Spring Gardening Guide

Foolproof Flora: 5 Plants That Even You Can’t Kill

Not only are these plants easy to grow, they’re also useful (or even delicious).

By Sarah Rufca Nielsen February 8, 2015 Published in the February 2015 issue of Houstonia Magazine

“How is it that your dog is still alive?” This is what my mother asks me when I mention that I’ve murdered yet another potted plant. The answer, of course, is that the dog lets me know when she’s thirsty (loudly and frequently), while the plants just gasp and wither in silence before shuffling off their mortal soil once and for all. I won’t quit trying, though, or at least not until the price of store-bought herbs stops hovering between obscene and first-born child. And why should I, given all the hardy edibles out there capable of withstanding the ministrations of even the most incompetent gardeners?


The question with basil isn’t whether you’ll kill it, but whether your appetite for this cooking staple will keep up with its Jack and the Beanstalk growing pace. Luckily, this Meryl Streep of herbs is never the wrong choice—whether confettied onto pizza, stirred into lemonade, or pulsed into pesto. 

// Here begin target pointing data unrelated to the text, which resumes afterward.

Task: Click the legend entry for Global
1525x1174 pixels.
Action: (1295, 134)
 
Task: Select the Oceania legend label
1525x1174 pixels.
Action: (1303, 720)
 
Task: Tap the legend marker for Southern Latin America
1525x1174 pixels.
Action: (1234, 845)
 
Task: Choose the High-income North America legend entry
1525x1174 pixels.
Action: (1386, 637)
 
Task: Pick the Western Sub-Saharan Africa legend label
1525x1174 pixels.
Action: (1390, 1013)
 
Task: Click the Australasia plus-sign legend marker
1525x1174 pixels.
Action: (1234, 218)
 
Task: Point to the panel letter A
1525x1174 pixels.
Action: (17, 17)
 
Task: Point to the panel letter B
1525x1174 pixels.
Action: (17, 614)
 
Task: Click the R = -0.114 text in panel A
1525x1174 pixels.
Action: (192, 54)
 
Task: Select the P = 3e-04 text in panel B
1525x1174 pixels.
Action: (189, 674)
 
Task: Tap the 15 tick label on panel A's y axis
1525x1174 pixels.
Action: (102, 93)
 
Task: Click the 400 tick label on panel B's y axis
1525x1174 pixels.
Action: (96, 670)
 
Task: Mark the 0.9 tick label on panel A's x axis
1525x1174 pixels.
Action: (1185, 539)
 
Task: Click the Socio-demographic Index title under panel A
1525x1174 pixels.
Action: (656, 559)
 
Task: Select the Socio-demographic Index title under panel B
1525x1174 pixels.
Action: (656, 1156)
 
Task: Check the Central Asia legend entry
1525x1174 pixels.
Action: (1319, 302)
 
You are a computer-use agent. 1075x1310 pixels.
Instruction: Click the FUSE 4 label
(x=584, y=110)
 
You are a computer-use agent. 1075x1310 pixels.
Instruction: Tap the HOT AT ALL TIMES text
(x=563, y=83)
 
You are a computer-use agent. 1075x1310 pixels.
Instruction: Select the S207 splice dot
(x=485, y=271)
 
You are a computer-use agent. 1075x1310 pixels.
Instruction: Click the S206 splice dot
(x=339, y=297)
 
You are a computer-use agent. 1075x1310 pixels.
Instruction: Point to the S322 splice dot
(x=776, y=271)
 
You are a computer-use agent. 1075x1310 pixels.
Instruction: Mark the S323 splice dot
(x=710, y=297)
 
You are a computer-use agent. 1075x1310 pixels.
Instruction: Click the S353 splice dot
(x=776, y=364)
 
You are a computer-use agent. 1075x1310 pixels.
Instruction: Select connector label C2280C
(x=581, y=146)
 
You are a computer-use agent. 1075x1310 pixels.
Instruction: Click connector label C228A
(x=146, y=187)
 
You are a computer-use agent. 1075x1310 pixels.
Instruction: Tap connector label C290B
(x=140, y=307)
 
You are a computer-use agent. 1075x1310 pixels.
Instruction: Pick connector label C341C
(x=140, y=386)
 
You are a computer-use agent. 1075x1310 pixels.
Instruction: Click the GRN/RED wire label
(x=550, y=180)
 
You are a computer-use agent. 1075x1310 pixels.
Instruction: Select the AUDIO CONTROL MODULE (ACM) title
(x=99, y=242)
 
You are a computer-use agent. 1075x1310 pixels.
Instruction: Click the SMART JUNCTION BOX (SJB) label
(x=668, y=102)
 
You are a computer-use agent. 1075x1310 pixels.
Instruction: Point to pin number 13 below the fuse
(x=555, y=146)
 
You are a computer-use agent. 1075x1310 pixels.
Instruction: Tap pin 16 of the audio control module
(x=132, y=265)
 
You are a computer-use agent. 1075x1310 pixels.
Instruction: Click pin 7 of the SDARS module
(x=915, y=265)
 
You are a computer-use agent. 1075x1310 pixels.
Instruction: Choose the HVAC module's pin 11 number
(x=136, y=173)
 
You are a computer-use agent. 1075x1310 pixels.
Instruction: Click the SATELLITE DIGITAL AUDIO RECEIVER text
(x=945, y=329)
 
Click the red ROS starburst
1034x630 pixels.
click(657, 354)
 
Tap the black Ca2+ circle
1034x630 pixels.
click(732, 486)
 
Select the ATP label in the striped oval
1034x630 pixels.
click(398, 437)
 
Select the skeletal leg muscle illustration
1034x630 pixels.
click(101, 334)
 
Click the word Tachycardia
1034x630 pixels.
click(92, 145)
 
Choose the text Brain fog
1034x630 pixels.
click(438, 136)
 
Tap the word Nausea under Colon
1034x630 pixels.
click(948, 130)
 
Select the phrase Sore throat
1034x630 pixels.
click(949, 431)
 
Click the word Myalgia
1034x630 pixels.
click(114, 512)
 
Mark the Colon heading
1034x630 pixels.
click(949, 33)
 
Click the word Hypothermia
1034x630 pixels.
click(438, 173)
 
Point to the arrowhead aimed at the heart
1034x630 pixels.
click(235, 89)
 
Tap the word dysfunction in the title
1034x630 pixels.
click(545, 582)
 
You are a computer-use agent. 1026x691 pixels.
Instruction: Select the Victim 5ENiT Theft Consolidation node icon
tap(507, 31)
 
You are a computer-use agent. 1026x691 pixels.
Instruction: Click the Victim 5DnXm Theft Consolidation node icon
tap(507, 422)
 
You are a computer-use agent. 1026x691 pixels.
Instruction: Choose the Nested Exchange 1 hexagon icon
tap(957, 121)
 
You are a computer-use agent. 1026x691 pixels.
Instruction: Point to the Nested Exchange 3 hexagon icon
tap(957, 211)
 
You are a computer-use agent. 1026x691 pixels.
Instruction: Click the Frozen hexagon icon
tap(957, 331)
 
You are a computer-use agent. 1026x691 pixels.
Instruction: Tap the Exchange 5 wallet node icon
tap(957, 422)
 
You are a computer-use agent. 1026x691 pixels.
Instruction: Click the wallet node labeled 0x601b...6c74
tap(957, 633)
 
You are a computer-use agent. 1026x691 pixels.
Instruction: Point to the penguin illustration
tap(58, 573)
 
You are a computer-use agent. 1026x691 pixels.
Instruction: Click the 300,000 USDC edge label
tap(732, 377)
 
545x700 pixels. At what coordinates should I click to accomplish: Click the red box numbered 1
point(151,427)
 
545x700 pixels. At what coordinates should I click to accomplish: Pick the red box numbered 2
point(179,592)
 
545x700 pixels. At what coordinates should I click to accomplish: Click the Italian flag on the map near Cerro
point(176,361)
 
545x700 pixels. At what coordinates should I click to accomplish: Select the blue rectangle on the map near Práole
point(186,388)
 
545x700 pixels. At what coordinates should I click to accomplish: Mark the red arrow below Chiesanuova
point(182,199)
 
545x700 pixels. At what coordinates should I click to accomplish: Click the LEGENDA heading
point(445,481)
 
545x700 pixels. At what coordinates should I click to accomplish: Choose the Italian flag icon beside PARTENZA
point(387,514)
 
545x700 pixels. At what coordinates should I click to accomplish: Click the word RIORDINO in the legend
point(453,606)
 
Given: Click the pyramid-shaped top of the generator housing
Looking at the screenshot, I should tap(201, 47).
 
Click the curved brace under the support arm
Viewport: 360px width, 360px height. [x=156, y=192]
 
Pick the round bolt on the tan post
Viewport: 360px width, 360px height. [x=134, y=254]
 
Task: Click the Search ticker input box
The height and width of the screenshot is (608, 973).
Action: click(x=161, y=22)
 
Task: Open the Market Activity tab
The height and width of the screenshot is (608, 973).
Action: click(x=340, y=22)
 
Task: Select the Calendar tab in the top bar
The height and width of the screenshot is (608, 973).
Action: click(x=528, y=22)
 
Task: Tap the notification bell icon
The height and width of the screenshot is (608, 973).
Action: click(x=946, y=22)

Everybody loves rosemary—on chicken, on potatoes, in bread, wherever. It also smells good in a windowsill herb garden, and it’s much prettier and more affordable than an endless parade of piney candles. Growing rosemary reminds me of having a cat—you know it needs you, but it’s happier if you ignore it sometimes.


Not having fresh aloe around bespeaks a casual recklessness on par with skipping renter’s insurance, buying jeans without trying them on, or telling a friend what you really think about her ex-boyfriend within 48 hours of the break-up. What, you never burn yourself on the stove? Never forget sunscreen? Well, okay.


Cilantro may be the ultimate impulse plant purchase. You wake up one day thinking about homemade guacamole, buy some coriander seeds (which is what the plant is, technically—the Spanish name refers solely to the leaves), and a few weeks later you’re harvesting an abundance of light, ethereal leaves. Some people more committed than I plant successive cilantro crops so that the flavorful, fly-by-night leaves are always ready to harvest and eat, but I prefer to honor the herb’s low-commitment lifestyle; in love today, gone tomorrow.


Every person should grow tomatoes when they’re feeling down about themselves. Fail a test? Get dumped? Tomatoes are the answer. Sure, the plants need lots of sunlight and the occasional deluge, but that’s about it. Unfussy and super chill to a fault, tomatoes will even grow upside-down, at least if those late-night infomercials are to be believed. Bonus: there’s something extra satisfying about watching these babies ripen—and then eating them, obviously, preferably with the aforementioned basil and some fresh mozzarella.